What I have done with the Insulate Britain campaign is follow in the tradition of all those people who fought using protest to help build these institutions in the image of democracy, representation, transparency, accessibility, among other things.

What we are witnessing now is unparalleled cowardice and laziness to properly use these institutions that have been hard fought for, and shaped the course of the world to ensure the safety, security, and freedom of people for the foreseeable future.

We took drastic action to better propel our simple question into the government’s consciousness.

The question was simple: do everything in your power to insulate people’s homes, that means ending people freezing to death this winter, providing many hundreds of thousands with new, worthy jobs that will help rebuild communities, providing decent living conditions for everyone, and pride in communities, as well as massively reducing our carbon emissions in the midst of a climate emergency which our parliament has declared.

Or: Punish us.

Punish us for daring to ask something in a way that’s not deemed to be polite or respectful, for the few people that would dare to ask such a thing in a way not deemed appropriate.

What we have done has been treated as if it is treasonous.

We’re not asking the government to depose itself. I’m not asking you to abdicate your station.

We’ve carried ourselves with dignity and calm conviction. What we receive is hatred and vitriol. All of the right wing press closing ranks and firing everything they can at us.

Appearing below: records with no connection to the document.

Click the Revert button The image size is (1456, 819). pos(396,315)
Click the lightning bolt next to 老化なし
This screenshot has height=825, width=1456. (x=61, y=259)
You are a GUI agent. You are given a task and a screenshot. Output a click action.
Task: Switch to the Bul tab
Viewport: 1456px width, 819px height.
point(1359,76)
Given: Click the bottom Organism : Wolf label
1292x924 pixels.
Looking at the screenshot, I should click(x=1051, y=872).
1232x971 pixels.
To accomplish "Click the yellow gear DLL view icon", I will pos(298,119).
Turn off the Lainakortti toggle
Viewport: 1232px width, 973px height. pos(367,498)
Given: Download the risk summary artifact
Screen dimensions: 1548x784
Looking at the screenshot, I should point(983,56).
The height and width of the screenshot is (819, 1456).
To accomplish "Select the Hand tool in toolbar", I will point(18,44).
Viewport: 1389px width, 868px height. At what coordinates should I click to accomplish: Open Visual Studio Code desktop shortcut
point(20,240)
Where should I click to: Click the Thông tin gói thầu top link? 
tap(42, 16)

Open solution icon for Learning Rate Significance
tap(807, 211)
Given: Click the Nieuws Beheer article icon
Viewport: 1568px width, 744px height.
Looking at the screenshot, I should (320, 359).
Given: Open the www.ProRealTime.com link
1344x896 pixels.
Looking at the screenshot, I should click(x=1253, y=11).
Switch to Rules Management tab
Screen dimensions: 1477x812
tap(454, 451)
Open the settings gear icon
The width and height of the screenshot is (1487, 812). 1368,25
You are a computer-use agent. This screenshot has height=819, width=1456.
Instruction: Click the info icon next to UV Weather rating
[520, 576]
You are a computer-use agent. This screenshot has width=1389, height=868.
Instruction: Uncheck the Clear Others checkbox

People who have dedicated their lives to god and serving others, people who have worked in the NHS for decades, biologists who care for the wellbeing of all life on this planet, students who have not yet had the opportunity to experience any of the world before putting their liberty on the line, have experienced regular character assassinations for what they are doing.

MPs have been tweeting about sending us to prison, that’s the reality that we’re living within.

Personally, I spent all of June to August travelling around the UK, holding free and open community events in some of the most deprived parts of the UK, from the collieries in county Durham, to Port Talbot south Wales, and many places in between, speaking to almost 10,000 people about what they think are the biggest problems we face in society, and what we can do in our communities to overcome those problems.

We are not enemies of the people. Everything we have done has been for the people. Here and abroad. Sending us to prison is an attack against those who are willing to fight for what is right, and who understand that a crucial aspect of our democracy is the right to peaceful protest.

And so, I will end by once again asking, will the government, the justice system, and pillars of our democracy, begin doing what is necessary to insulate people’s homes, start taking meaningful action to reduce our carbon emissions, and do what is necessary to provide freedom, safety, and security for all life on this planet?